The characters are all mostly likeable; the Lee sons, i couldn’t hate any of them and I felt for them having been subjected to such a sadistic parent as Mr Lee (you’ll find a similar theme in Agatha Christie’s Crooked House and Appointment with Death).
In terms of couples; Alfred and Lydia remain my favourite. The most loyal of Simeon’s sons, he can’t find fault with his father and will always defend him no matter what; Lydia is slightly more scathing when it comes to Mr Lee, but at the same time she loves her husband and isn’t too hurtful to him. I think she appreciates him and while she didn’t care for her father in law; her love for her husband was triumphant over all.
Pilar and Stephen’s relationship was adorable, reading about how it blossomed from their first initial meeting on a train, where initially neither knew that the other was headed to the same destination. From the word go, there’s lots of mystery surrounding her character, and it’s not until the surprising revelation at the end where everything well and truly comes together with her character.
Poirot, although he doesn’t make an appearance until the first quarter is over, shines as usual. I do adore the little Belgian with his egg shaped head; and his constructing of the case’s results are immaculate as his moustache.

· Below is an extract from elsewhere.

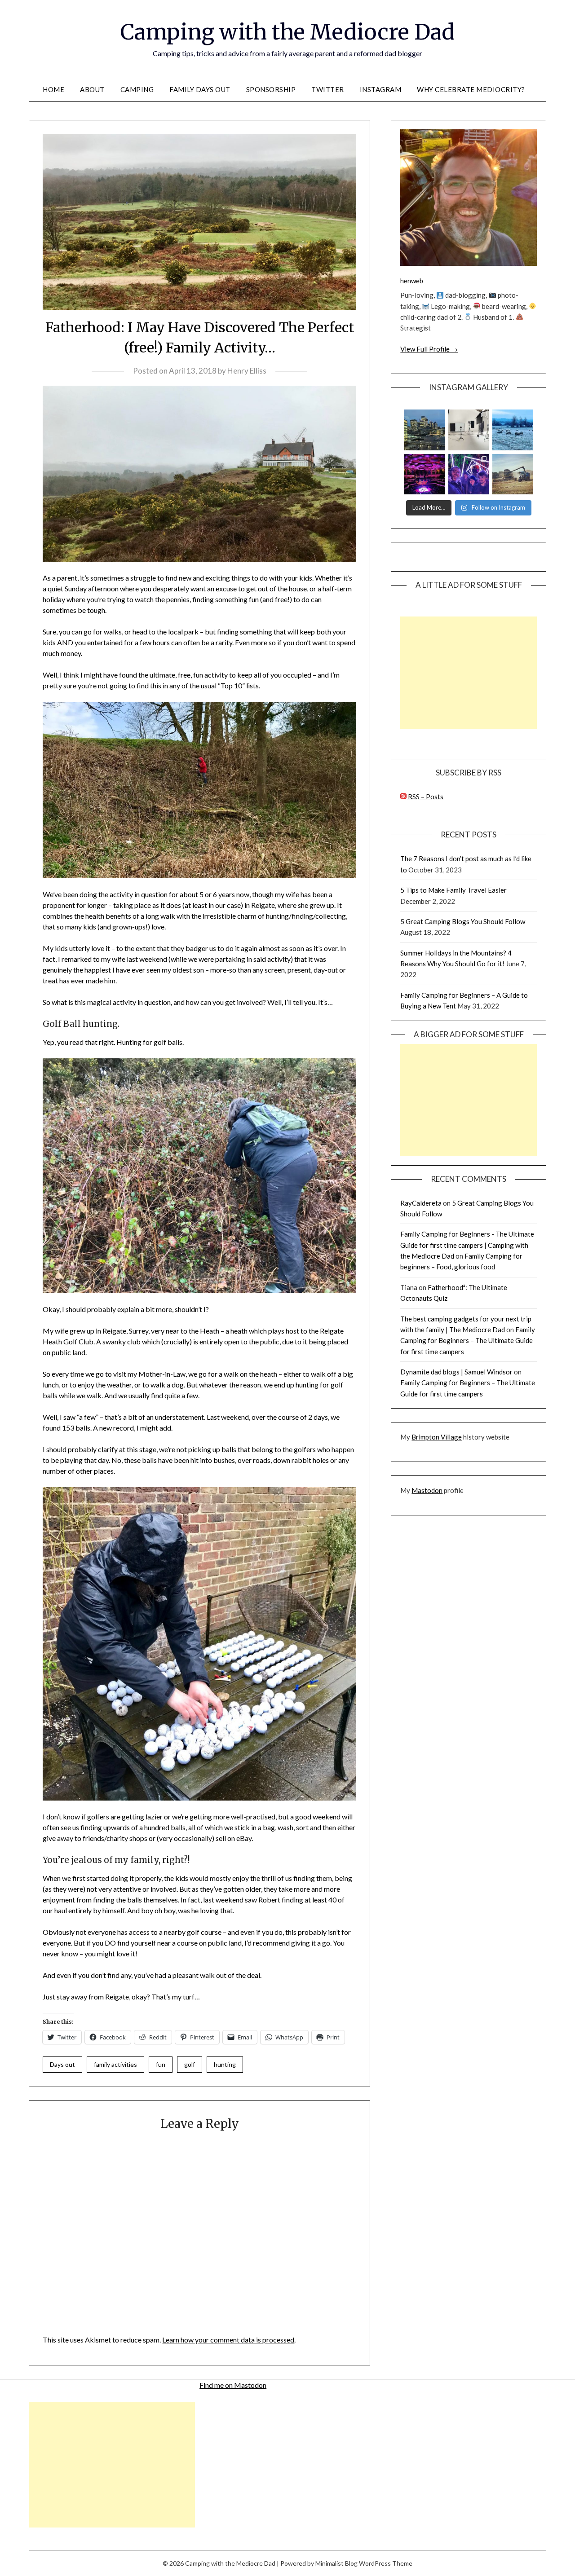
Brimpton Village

When I initially started re reading this, I was listening along to the audiobook too, narrated by nonr other than Poirot regular, Hugh Fraser. He did a fantastic job, reading all the characters lines perfectly.
“I believe the present matters — not the past! The past muust go. If we seek to keep the past alive, we end, I think, by distorting it. We see it in exaggerated terms — a false perspective.”
“In conversation, points arise! If a human being converses much, it is impossible for him to avoid the truth!”